Tim: Look I started as a tradesman so I was an electrician
many many years ago since I’m in mid 40s now. I become a tradesman at 19 and at
19 I bought up my first property. In Epping(Owen: That’s Epping in Sydney) And
I was fortunate enough to find a sub dividable block and I didn’t really know
what I was doing and I stumbled across this opportunity and I was able to
subdivide that block and made some good money out of that property. So that
gave me the taste at age 19 i wanted to
get involved to property and investing and so after that I just went on each year
to build and develop my portfolio.
Owen: And how had you go from there to now becoming a
buyer’s agent and helping other buyers on property. And is it mainly investment
properties or help people with owner occupied purchases as well.
Tim: Yeah investment is really our forte. We prefer
investment because that’s my experience and what my business partners
experience. But we will help the owner occupier. Look I think what happened
with us is because we did so many transactions ourselves both personally and we
learnt so much and you learn from your mistakes. And so now I guess we have
learned from all that over the last 15 20 years. So okay When a buyer comes to
us and we are buyers agents. We know you can jump on basically our shoulders
and we can kind of help you
steer through that maze of property investing. Because as things are
right now the market place where if you’re a Sydney sider, which I am. Every second day in the paper there
is a negative story out there about property, don’t buy the market is coming
back But in fact there
is over a hundred areas I know of that are growing outside of Sydney so there are opportunities to invest
today and interest rates are at the lowest levels, so there is an opportunity.
Owen: Now I know you do a mix with your investor
clients a mix of brand new as well as existing properties. Why do you deal with
a mix and what is the difference?
point of view with working with clients help them to work out what they should
Tim: Yeah it comes down we find a personal
preference. When you buy
established properties there’s obviously inherent risk because the
property is old and there’s going to be things you have to improve and change.
However we find that you can negotiate much better with an established property.
So our mix at the moment is about 50 50, 50% will buy brand new and 50% buy
established property. I have a client right now
Dave and Dave has a self-managed super that is just set up he has a
borrowing capacity smaller amount and so that he limited his ability to be able
to buy new. So we’re finding him an established property right now. So again it does depend on the client’s
desire, his needs and what the market is doing because you don’t want to
buy in a market with these hundreds and hundreds or thousands of units or
hundreds and hundreds of brand new estates in one area because it could be an
oversupply of brand new.
Owen: Actually we were just talking with a mortgage
broker who works closely with Tim and his clients. What has the impact of the
credit environment in the last 12 months with what APRA started a couple of
years ago and now. The banking royal commission is
having the effect on the credit market. How have you found that has influenced
your decision about what people are buying.

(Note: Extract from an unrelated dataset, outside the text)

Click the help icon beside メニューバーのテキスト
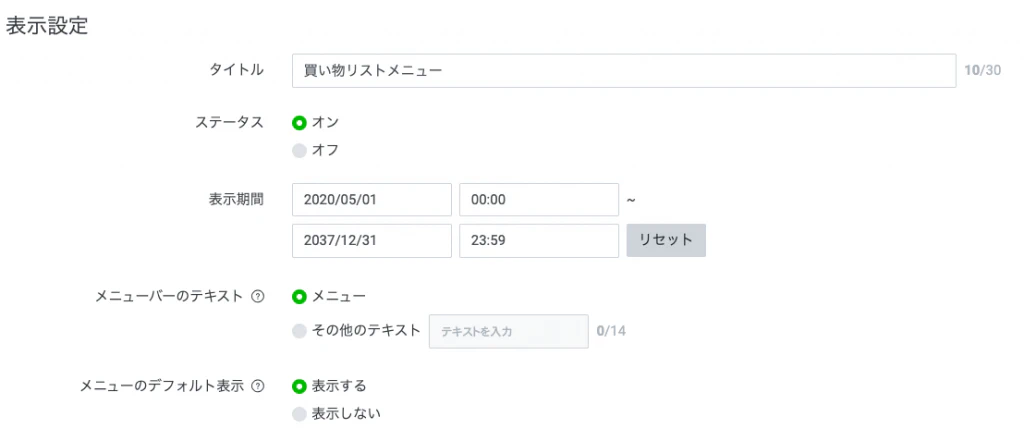The image size is (1024, 441). pyautogui.click(x=258, y=296)
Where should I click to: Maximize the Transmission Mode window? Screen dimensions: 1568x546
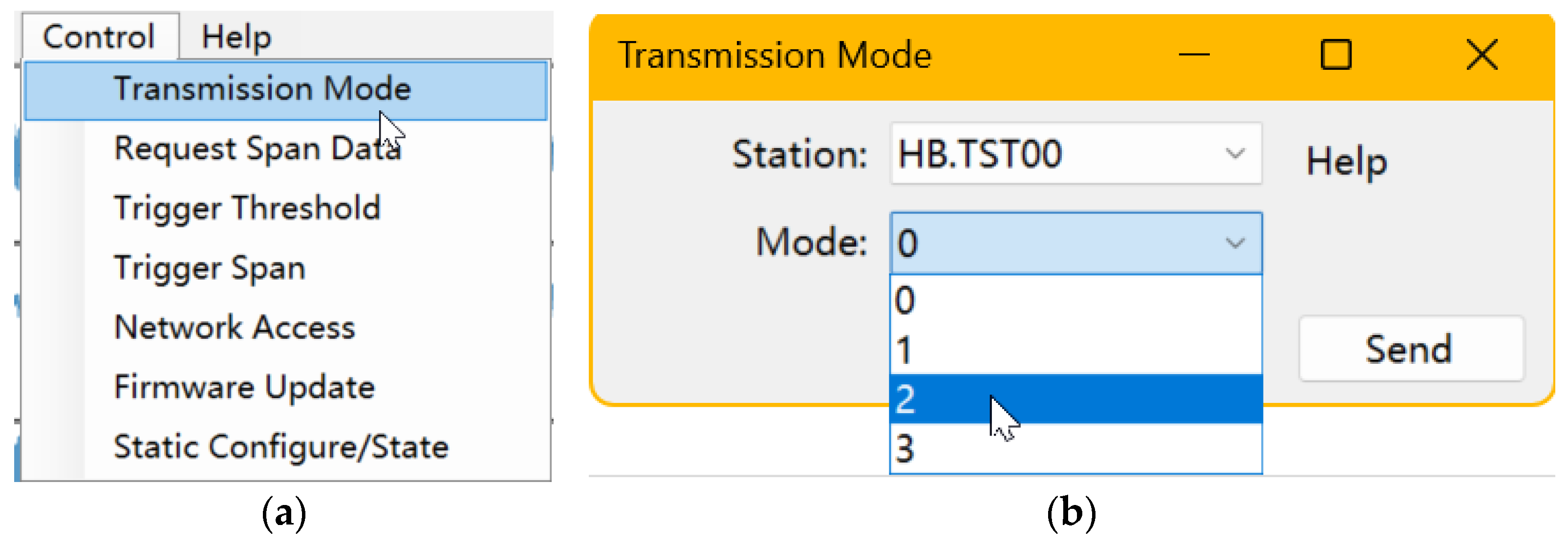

Tim:Yeah. Okay. Well I think what’s happened is it’s created a negativity in the
minds of investors as they think it’s a disaster. It’s bad out there but
in fact we’ve seen second tier lenders or nonbank lenders growing 10 percent
just in the last quarter. So money
is still readily available. I think it’s the person say in Sydney who
their house was worth 1.5 a year ago might have dropped down to 1.3. So if
you’re tapping into the equity of your existing home that could be a bit of a
challenge. You might not be able to borrow as much as you first thought.
Owen: All right.
And were now we’re halfway through January and the New Year 2019.
have you seen a
change in the market in either just before Christmas or in these first couple
of weeks to the new year and what do you see thats happening. What are you
talking to your clients about at the moment
Tim: with clients right now we are talking to them
and showing them the opportunities that are growing but there’s probably two
major factors we’re looking at this quarter. We have. The royal commission
findings and basically they’re laying down the law about what’s happening in
the banking industry at the end of February. So that’s one big thing. We’ve
also got a state election. We have a federal election over the next six months.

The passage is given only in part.